As we traveled back down the dirt road Sgt Peirce [sic] started gaining too much speed and we tried to get her to slow down. At that time we started around a curve when we ran off the road and started down through the woods. As we side swipped [sic] one tree Cdt Karafa [sic] fell over into my lap and we continued down through the woods untill [sic] we struck another tree coming to a stop. Sgt Peirce [sic] climbed over myself and Cdt Karafa [sic] to get out of the vehicle and start checking on everybody. Sgt Peirce [sic] and Spc Saunders made it to the top of the hill. Spc Selman dialed 911. I was unable to get out of the truck until Fire and Rescue showed up. After I was assisted out of the truck and helped to the top of the hill to get checked out by EMS.

Doc. no. 21-5 (June 4, 2011 Sworn Statement of Jacob Wayne Battle), at ECF 2-3.

         Amer was killed instantly.[27] Specialist Logan Rackley, who had been riding in the truck bed, also died as a result of his injuries.[28]

         The Alabama Army National Guard conducted an investigation to determine whether Amer had died in the “Line of Duty” and, thus, whether his family was entitled to receive financial benefits from the United States.[29] The initial investigatory report concluded that Sergeant Pearce “instructed Cadet Kharofa to pull over and let her drive” because Amer had become lost and she was familiar with the area.[30] The investigator also concluded that Amer had not engaged in any misconduct, and that he was acting within the line of duty when he died.[31]

         Major Gonzalo Pinacho, a Judge Advocate General (JAG) officer, reviewed the initial line of duty determination on October 2, 2012, and concluded that Amer had not engaged in any kind of misconduct that would prevent a line of duty determination.
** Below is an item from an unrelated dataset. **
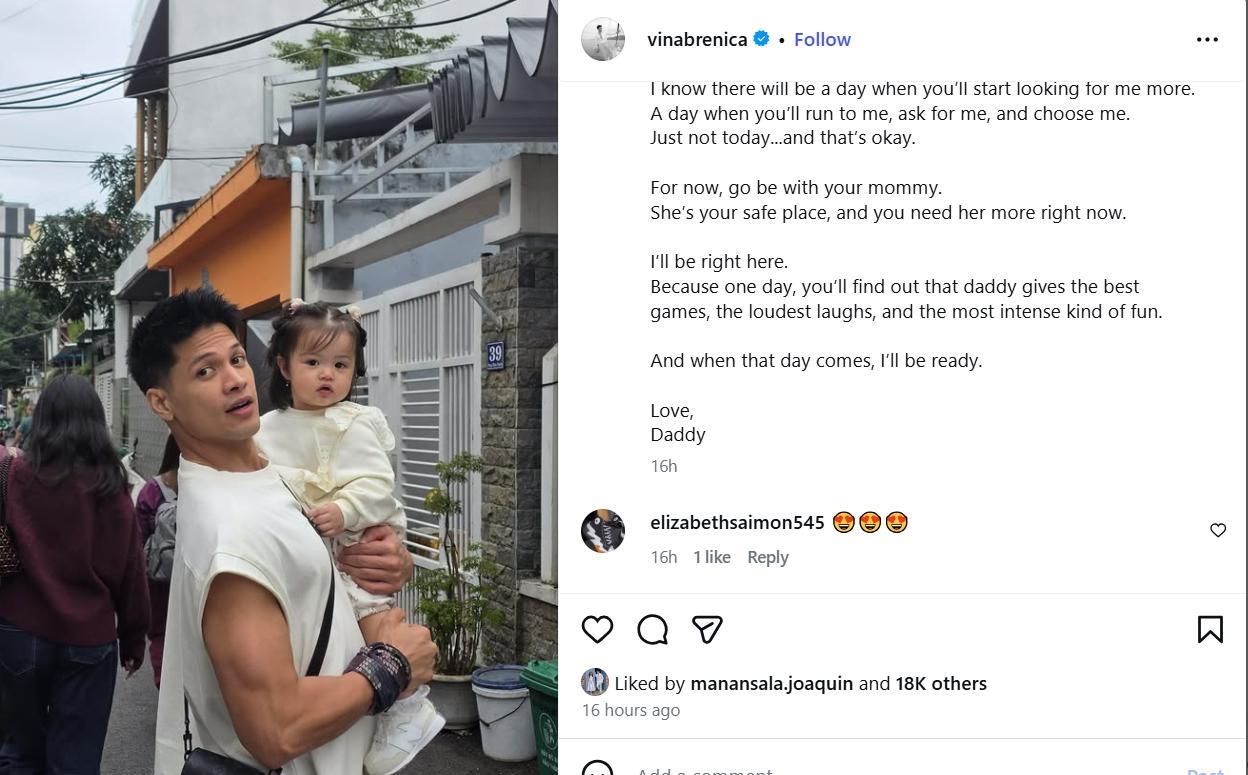This screenshot has width=1248, height=775.
Task: Open more options three-dot menu
Action: 1207,40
His report stated:

Far from committing misconduct, SGT [sic] Kharofa sought to prevent harm to his fellow soldiers by taking the initiative to drive as the only person that had not had any alcohol on the night of his death. But SGT Pearce frustrated this when she demanded to drive, and then took over as driver. When that happened, SGT [sic] Kharofa no longer had control over the vehicle. Any claim that he should have prevented SGT Pearce from taking the wheel assumes several things[:] (1) that the circumstances were such that SGT [sic] Kharofa had a duty to prevent SGT Pearce from committing the crime of drunk driving; (2) that he knew that SGT Pearce was in fact intoxicated beyond the legal limit; (3) that he had the ability, power or opportunity to prevent SGT Pearce from driving; and (4) that it was foreseeable that SGT Pearce would speed along a dirt country road at night with a pick-up truck bed filled with passengers. There is nothing in the record that would support an affirmative answer to any of these questions, and doing so would be rank speculation.

Doc. no. 23-10 (October 2, 2012 Memorandum Re: Legal Review of Line of Duty Investigation), ¶ 10 (alterations and emphasis supplied to reviewer's incorrect recitation of Cadet Amer Kharofa's rank, footnote omitted).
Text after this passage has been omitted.